**TASK STATEMENT**:
Look for "accomplish" in the listing below. Gather each line that contains it.
(DATA TO EXAMINE)
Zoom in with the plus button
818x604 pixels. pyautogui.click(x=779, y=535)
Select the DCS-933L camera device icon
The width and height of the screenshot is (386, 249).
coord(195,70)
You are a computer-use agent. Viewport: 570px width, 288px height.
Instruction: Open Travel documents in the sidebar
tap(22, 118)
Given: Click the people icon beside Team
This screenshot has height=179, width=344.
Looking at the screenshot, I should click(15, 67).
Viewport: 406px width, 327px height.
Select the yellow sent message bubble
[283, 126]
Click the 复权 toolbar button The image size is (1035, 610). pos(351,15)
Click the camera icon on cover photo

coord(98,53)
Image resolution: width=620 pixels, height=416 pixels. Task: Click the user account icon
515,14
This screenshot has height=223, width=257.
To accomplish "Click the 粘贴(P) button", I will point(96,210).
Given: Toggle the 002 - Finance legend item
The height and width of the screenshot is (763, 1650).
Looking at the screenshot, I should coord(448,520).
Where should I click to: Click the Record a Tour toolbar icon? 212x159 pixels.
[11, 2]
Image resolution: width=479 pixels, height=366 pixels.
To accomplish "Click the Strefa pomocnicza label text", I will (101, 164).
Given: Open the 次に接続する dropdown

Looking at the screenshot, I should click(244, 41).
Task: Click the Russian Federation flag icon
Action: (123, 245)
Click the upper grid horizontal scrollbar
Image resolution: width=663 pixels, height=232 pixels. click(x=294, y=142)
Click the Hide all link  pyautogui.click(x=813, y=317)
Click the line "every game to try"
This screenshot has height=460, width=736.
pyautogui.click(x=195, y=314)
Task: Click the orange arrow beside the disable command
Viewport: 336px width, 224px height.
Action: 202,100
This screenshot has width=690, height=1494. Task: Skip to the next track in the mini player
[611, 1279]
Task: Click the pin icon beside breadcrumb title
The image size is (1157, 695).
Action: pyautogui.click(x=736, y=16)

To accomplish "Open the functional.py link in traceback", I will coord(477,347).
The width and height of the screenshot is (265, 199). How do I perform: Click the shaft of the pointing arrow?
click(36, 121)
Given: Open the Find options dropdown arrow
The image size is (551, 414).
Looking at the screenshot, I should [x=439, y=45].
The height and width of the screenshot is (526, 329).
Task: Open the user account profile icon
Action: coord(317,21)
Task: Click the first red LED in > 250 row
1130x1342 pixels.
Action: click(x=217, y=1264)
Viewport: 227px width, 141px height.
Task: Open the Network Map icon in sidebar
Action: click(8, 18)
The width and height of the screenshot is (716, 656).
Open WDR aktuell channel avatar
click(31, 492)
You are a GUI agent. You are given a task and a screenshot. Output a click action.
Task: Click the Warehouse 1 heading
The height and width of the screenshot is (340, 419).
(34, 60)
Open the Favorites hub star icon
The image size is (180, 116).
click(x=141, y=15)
(End DATA TO EXAMINE)
**ANSWER**:
To accomplish "Click the 粘贴(P) button", I will point(96,210).
To accomplish "Click the Strefa pomocnicza label text", I will (101, 164).
To accomplish "Open the functional.py link in traceback", I will coord(477,347).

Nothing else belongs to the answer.